Take the album’s title, taken from country legend Jimmie Rogers (who is the only musician pictured in the CD artwork), and jump to “Goodbye Jimmy Reed”, another stomper whose sound will remind listeners of Dylan’s 1981 classic “The Groom’s Still Waiting at the Altar”. It’s all connected. In “Goodbye Jimmy Reed”, the hero is once again looking at a life spent in dark places doing risky things. Within that running theme (rough and rowdy) there still lies the heart of a song and dance man. Dylan will always be telling us about his views as an interpreter of songs (his or other people’s): “I can’t sing a song that I don’t understand.”
Death surfaces in “Black Rider”. Dylan recognizes the role of this figure, to come in the dark of night and take his wife to the next world, but he won’t go down without a fight. He bargains with the Black Rider, asking him to “be reasonable…go home to your wife / stop visiting mine / One of these days / I’ll forget to be kind”. Later, in a way that can only be the irascible character Dylan is playing now, he warns the Black Rider that he has his limits: “Don’t hug me, don’t flatter me, don’t turn on the charm / I’ll take a sword and hack off your arm.”
More blues stomping comes with “Crossing the Rubicon”, and it’s filled with lines that could speak to everything happening in our 2020 pandemic world:
“What are these dark days I see? / In this world so badly bent…You won’t find any happiness here / No happiness or joy…”
To cross that Rubicon is to make a final, fatal, irrevocable move from which there is no turning back.

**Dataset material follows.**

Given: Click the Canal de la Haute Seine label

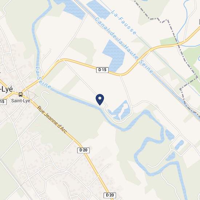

Caesar crossed the Rubicon River between Italy and Gaul to start the war against Pompey and the Roman Senate in 49 BC. Dylan has always operated with an uncanny understanding that history will fold in on itself, and the song is another page in his traditionalist handbook where all elements feed into each other.
It’s likely that “I’ve made up my mind to give myself to you” will be this album’s “Make You Feel my Love”. It’s tender, filled with longing, and could be a miracle ballad in the more sensitive interpreters, and those are too many to mention over the years. Here, the love is simple: “I’ve seen the sunrise, I’ve seen the dawn / I’ll lay down beside you when everyone’s gone.” It’s a song illustrated by shooting stars, snow white doves, and speaks of all the tender possibilities of desire finally fulfilled.
In “Mother of Muses” a love song to inspiration and creative blood brothers, Dylan draws connections between characters as disparate as George Patton, Elvis Presley, and Martin Luther King. It’s hard not to believe him when he tells us: “Man, I could tell their stories all day.”
It could be argued that the strangeness of “My Own Version of You” is too clever for its own good. Here, Dylan assumes the persona of a grave robber, collecting pieces of corpses to create his ideal mate. The storyteller wants “…the Scarface Pacino and the Godfather Brando” to create a partner, a confidante.
In the end, when he tells us “I wanna bring someone to life, turn back the years / Do it with laughter and do it with tears” we can sense a strange sense of grace in this ode to conception without connection. The story is really, of course, an extended metaphor, a conversation between “Bob Dylan” the singer/songwriter and Robert Zimmerman, the boy he was for the first 20 years of his life. In “My Own Version of You”, Bob Dylan is reinventing himself yet again.